Lately, I’ve been in my head a lot just thinking and trying to make sense of the thoughts in my mind. Be warned, this post might be a little all over the place and resemble a diary entry…
Wanderlust: (n.) A strong desire or urge to wander or travel and explore the world.
We’ve all seen those quotes and pictures, whether it be on instagram, pinterest, or facebook.. In college, I remember getting “sucked” into this wanderlust mindset right around finals time, desperately trying to escape my reality for hours at a time. Anything that got my mind off studying and the upcoming bombardment of exams. I was on a path then. A deadset path to graduating and finding a job.
And then I graduated.
And then I got a job.
And then I quit my job.
And then I moved to the other side of the world to be with my soul mate.
I am literally living my dream.
So why do I keep trying to follow a path that’s already been created? Or more commitments to tie me down? Maybe because my life has always been that way? Maybe I’m scared of not knowing which way I’m going? This is something I’ve been thinking about a lot lately, as I sit at home or wander around the Weiden city centre.

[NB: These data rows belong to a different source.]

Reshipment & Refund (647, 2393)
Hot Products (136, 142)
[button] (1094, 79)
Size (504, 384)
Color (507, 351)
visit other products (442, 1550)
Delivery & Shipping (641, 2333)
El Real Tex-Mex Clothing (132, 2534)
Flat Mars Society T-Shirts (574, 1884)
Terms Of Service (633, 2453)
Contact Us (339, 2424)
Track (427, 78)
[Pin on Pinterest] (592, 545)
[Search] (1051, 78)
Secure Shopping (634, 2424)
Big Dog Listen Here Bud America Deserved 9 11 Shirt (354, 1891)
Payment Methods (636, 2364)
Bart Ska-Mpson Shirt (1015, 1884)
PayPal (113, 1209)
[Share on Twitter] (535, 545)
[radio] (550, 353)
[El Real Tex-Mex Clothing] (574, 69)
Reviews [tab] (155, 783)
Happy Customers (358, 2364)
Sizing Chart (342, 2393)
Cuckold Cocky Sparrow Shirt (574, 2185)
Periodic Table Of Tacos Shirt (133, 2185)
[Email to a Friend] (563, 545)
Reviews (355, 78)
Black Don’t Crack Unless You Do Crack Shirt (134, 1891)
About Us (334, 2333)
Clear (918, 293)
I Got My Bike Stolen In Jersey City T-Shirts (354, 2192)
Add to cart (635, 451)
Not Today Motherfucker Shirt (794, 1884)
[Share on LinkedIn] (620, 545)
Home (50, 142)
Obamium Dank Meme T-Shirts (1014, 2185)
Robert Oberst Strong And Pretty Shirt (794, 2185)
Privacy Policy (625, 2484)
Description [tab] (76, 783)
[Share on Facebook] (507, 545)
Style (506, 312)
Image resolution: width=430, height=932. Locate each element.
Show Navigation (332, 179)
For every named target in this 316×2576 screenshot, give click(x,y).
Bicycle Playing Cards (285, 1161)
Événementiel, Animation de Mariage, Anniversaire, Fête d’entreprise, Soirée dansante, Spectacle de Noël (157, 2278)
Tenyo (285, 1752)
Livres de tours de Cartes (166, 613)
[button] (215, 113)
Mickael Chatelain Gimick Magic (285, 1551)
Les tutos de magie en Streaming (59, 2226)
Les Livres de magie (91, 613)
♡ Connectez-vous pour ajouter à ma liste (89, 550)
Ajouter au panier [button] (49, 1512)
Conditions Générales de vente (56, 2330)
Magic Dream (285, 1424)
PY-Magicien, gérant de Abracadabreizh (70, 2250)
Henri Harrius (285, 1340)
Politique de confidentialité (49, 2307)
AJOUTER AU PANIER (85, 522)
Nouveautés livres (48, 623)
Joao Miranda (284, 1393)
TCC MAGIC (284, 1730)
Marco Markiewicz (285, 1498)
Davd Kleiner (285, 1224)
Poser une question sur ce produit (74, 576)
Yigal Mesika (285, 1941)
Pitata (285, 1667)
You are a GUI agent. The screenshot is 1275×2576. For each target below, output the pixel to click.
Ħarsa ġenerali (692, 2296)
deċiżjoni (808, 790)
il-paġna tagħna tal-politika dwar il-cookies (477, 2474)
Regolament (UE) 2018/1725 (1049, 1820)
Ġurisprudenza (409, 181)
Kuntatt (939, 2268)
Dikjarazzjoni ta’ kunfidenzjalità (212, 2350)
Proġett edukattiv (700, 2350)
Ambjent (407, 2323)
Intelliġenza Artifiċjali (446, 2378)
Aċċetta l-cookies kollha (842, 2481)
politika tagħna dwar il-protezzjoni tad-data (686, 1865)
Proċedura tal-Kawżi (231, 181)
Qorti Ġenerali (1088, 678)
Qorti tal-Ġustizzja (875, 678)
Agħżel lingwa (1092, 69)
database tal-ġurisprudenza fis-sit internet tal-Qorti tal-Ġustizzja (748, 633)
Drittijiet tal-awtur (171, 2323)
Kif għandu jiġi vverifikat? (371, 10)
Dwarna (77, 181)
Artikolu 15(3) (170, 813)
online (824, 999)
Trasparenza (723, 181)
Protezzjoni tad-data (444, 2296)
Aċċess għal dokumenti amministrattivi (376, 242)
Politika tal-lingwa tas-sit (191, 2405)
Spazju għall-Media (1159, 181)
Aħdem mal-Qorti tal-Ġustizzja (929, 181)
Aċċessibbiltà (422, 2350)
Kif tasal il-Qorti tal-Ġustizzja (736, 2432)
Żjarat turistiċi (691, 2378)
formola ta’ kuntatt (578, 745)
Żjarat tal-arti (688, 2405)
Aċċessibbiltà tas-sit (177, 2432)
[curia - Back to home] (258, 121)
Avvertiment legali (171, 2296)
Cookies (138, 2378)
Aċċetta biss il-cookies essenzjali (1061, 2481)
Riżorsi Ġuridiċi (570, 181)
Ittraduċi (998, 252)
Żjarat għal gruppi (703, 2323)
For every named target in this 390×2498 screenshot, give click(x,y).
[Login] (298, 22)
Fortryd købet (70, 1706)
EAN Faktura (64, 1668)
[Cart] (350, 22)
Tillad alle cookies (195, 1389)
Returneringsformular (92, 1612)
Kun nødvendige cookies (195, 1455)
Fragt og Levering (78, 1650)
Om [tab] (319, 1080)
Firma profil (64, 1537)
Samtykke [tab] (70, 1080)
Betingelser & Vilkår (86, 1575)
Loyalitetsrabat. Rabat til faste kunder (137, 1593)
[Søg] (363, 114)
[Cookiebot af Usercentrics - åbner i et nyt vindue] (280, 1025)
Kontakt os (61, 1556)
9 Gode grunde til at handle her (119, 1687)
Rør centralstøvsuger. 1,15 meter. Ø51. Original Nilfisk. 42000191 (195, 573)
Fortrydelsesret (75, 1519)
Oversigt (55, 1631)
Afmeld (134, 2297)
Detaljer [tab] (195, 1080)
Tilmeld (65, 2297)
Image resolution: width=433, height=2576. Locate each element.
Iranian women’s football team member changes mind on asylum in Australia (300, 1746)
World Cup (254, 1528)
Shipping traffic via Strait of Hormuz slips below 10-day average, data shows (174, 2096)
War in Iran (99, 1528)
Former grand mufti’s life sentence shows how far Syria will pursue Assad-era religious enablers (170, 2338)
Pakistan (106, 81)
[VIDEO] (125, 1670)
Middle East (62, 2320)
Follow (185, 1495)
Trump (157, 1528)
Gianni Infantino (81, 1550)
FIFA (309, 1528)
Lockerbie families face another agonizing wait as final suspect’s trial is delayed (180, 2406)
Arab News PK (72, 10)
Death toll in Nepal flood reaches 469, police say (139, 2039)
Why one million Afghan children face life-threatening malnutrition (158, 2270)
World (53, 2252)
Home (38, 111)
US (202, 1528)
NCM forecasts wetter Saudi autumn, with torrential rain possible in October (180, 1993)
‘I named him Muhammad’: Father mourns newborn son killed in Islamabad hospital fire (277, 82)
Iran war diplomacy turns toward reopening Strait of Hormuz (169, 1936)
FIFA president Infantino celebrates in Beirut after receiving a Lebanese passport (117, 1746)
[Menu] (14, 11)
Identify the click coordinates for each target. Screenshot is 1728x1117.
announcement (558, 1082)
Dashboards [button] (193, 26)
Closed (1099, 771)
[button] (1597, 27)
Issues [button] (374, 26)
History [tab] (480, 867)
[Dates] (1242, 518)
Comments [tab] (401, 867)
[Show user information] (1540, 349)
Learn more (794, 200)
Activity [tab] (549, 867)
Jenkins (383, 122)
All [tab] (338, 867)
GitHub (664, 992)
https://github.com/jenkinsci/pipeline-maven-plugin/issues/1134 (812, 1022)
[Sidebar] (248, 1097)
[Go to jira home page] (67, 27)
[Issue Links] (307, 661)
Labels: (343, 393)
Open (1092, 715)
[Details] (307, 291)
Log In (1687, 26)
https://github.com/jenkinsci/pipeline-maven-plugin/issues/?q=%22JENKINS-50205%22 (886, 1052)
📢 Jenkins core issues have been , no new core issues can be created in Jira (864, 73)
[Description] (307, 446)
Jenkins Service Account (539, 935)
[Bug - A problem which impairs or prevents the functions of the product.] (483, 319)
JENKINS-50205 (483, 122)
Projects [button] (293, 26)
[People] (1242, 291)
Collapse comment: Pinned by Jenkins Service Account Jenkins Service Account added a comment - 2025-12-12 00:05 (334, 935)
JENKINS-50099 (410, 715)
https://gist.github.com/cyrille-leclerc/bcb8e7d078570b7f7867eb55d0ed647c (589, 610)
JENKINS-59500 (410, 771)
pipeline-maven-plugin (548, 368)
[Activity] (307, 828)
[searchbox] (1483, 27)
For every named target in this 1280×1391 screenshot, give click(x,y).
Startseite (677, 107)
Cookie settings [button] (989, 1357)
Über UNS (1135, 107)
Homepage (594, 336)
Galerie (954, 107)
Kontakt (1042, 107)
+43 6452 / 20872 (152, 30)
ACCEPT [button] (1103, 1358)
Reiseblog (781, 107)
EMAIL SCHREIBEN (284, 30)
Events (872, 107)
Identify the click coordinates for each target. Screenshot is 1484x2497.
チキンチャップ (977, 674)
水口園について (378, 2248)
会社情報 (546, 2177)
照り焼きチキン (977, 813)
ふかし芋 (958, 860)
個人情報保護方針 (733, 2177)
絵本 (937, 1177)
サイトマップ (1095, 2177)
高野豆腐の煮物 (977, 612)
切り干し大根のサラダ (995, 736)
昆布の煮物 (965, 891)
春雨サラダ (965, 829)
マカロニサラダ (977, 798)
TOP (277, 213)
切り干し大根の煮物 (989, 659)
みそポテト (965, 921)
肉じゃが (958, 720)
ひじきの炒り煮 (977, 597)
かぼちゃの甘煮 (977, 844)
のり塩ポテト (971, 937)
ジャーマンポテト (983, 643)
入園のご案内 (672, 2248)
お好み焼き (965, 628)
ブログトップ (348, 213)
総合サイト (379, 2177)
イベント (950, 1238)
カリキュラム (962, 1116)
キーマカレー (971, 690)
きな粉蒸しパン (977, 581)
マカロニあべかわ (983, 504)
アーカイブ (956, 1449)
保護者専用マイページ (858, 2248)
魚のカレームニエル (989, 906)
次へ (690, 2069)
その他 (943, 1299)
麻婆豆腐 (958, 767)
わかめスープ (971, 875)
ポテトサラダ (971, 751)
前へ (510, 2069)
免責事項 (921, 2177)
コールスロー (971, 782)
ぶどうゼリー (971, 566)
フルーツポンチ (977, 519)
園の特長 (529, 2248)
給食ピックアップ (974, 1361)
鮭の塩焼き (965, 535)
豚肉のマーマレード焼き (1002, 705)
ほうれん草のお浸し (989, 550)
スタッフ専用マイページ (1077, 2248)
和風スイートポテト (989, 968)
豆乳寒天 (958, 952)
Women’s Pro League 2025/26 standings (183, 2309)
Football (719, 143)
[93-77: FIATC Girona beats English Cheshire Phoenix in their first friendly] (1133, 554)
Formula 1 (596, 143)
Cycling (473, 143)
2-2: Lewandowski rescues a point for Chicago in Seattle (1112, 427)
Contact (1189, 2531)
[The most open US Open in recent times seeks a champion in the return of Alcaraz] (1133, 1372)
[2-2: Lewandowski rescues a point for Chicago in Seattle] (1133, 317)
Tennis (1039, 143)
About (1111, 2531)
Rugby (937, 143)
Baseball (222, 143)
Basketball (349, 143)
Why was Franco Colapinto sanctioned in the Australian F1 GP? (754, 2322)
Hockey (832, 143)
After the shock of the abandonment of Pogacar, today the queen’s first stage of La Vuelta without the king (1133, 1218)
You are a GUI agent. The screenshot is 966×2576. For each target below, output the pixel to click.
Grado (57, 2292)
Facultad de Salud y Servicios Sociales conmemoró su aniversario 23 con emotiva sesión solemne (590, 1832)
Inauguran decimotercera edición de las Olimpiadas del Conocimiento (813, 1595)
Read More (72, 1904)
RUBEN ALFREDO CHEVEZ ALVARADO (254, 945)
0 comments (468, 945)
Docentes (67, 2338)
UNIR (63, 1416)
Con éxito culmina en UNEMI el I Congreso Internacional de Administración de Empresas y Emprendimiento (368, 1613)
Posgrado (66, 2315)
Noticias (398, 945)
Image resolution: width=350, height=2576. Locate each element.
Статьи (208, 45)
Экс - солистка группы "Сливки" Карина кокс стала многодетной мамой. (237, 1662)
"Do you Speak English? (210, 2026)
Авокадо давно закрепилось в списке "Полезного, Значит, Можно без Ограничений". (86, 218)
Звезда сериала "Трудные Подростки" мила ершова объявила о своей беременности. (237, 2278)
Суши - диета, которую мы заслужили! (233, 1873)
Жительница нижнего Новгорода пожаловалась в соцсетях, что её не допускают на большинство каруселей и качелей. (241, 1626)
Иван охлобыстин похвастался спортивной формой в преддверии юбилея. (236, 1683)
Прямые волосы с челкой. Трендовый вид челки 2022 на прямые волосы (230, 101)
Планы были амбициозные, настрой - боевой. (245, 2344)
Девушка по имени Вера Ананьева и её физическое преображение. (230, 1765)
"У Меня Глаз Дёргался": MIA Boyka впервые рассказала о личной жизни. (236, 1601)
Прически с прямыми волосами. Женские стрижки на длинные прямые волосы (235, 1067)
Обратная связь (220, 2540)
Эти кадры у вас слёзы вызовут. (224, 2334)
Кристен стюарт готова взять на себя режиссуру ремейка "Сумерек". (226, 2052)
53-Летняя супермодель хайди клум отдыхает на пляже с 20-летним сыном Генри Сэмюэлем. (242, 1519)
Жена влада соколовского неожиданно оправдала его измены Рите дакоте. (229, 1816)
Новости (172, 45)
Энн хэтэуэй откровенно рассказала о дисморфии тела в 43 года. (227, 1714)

In the past three weeks I’ve contemplated getting a student visa to start taking classes in Germany full time (To study what? Who knows?), thought about getting a gym membership, applied to several jobs, and seriously considered getting a dog (um, HELLO commitments!).
I think that I just want a purpose. When I was in school, that purpose was to make good grades and to graduate. When I started working, that purpose was to show up to work and to care for my patients. But now, I don’t really have anything that I HAVE to do. If I choose to wake up at 10AM every day, nobody is going to get on my case. No one is waiting for me to show up anywhere. As much as I ABSOLUTELY LOVE cleaning the house, doing dishes and cooking, you can only do that for so long before all the dishes are clean the clothes are neatly folded. [For those of you that didn’t catch it, that was sarcasm – this is for you dad – We’re in the process of hiring a cleaning lady :P] And it’s quite an adjustment, to be honest. I was never a free soul, as much I imagined myself to be. I was never a wanderer. I had a map, a compass, a timeline and blinders on. And I stuck to that map and timeline like nothing else. As much as I have plans to go back to school and eventually get my phD, I intentionally set aside these next two years to travel, spend time with Randy, and see where life took me.
So why not jump off the deep end, right? Starting in a week, I’ll be travelling to London, Palermo, and Nantes (Brittany, France). These trips are all about not having a plan and doing what feels right in the moment. I want to explore the southern coast of the United Kingdom, and get on a red double decker bus in London. I want to laze around on the beach in Sicily with new friends. I want to spend days hiking in beautiful fields and mountains. I want to delve into reading again, like I used to when I was younger, when my parents would literally take my books away as punishment for not doing my chores. Sometime between middle school and now, I seem to have lost that passion. I want to see what this “solo travel” craze is about.